Rose Zhang, the 2020 U.S. Women's Amateur champion, finish tied for 11th with an 8-under-par 280, taking low-amateur honors. Her 72-hole score of 280 was the lowest amateur score in the tournament's history. Her finish allowed her to reach number 1 in the World Amateur Golf Ranking.

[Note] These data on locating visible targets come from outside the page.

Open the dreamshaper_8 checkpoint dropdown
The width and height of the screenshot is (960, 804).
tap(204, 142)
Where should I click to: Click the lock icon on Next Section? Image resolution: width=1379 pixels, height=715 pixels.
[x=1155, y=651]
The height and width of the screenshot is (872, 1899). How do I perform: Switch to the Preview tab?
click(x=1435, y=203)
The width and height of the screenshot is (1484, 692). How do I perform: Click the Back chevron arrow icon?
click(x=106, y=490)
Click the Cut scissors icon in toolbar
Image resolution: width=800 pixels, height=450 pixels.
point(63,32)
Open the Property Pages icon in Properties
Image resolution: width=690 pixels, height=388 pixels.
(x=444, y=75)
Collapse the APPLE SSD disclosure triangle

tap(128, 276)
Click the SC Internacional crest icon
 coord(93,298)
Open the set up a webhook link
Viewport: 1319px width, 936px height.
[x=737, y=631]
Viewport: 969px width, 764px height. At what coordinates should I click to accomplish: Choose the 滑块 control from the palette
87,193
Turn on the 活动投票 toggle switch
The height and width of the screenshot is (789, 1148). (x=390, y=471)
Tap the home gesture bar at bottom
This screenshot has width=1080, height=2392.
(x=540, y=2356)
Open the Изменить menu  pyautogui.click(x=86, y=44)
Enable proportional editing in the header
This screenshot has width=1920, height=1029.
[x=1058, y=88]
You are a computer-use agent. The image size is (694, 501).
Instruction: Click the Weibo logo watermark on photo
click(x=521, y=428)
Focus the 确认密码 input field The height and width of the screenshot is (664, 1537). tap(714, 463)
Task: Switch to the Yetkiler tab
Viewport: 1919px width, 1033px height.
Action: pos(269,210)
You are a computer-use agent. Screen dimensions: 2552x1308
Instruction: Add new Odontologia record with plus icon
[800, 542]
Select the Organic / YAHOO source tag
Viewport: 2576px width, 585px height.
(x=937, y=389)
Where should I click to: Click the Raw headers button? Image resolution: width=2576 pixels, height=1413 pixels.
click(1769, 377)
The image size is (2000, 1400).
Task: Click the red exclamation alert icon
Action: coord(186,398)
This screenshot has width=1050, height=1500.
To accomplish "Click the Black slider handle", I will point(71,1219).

| Place | Player | Score | To par | Prize money (US$) |
| T1 | CAN Brooke Henderson | 68-71-65-69=273 | −15 | Playoff |
| USA Nelly Korda | 66-67-71-69=273 |
| KOR Mirim Lee | 70-65-71-67=273 |
| 4 | USA Lexi Thompson | 70-67-69-69=275 | −13 | 159,679 |
| 5 | USA Stacy Lewis | 70-71-67-68=276 | −12 | 128,524 |
| 6 | NZL Lydia Ko | 69-74-69-66=278 | −10 | 105,156 |
| T7 | JPN Nasa Hataoka | 70-73-67-69=279 | −9 | 74,388 |
| AUS Katherine Kirk | 72-67-67-73=279 |
| AUS Minjee Lee | 71-69-72-67=279 |
| ENG Mel Reid | 69-70-69-71=279 |

====Scorecard====
Final round

Hole: 1; 2; 3; 4; 5; 6; 7; 8; 9; 10; 11; 12; 13; 14; 15; 16; 17; 18
Par: 4; 5; 4; 4; 3; 4; 4; 3; 5; 4; 5; 4; 4; 3; 4; 4; 3; 5
KOR Lee: −10; −11; −11; −11; −11; −12; −12; −12; −12; −12; −12; −13; −13; −13; −13; −14; −13; −15
CAN Henderson: −12; −13; −13; −14; −14; −14; −14; −14; −14; −14; −15; −15; −13; −13; −13; −14; −14; −15
USA Korda: −12; −13; −14; −14; −14; −15; −15; −14; −15; −14; −15; −14; −14; −15; −15; −15; −15; −15
USA Thompson: −10; −11; −11; −10; −11; −10; −10; −11; −11; −11; −12; −12; −12; −12; −11; −12; −12; −13
USA Lewis: −8; −9; −9; −9; −9; −9; −9; −9; −9; −10; −10; −10; −10; −10; −10; −11; −12; −12

Cumulative tournament scores, relative to par

|  | Eagle |  | Birdie |  | Bogey |  | Double bogey |

Source:

====Playoff====
The sudden-death playoff was held on the par-5 18th hole; Mirim Lee won with a birdie on the first extra hole.

| Place | Player | Money ($) |
| 1 | KOR Mirim Lee | 465,000 |
| T2 | CAN Brooke Henderson | 245,480 |
USA Nelly Korda

| Hole | 18 |
|---|---|
| Par | 5 |
| CAN Henderson | 5 |
| USA Korda | 5 |
| KOR Lee | 4 |

|  | Birdie |

==Media==
Golf Channel televised the championship for the tenth consecutive year.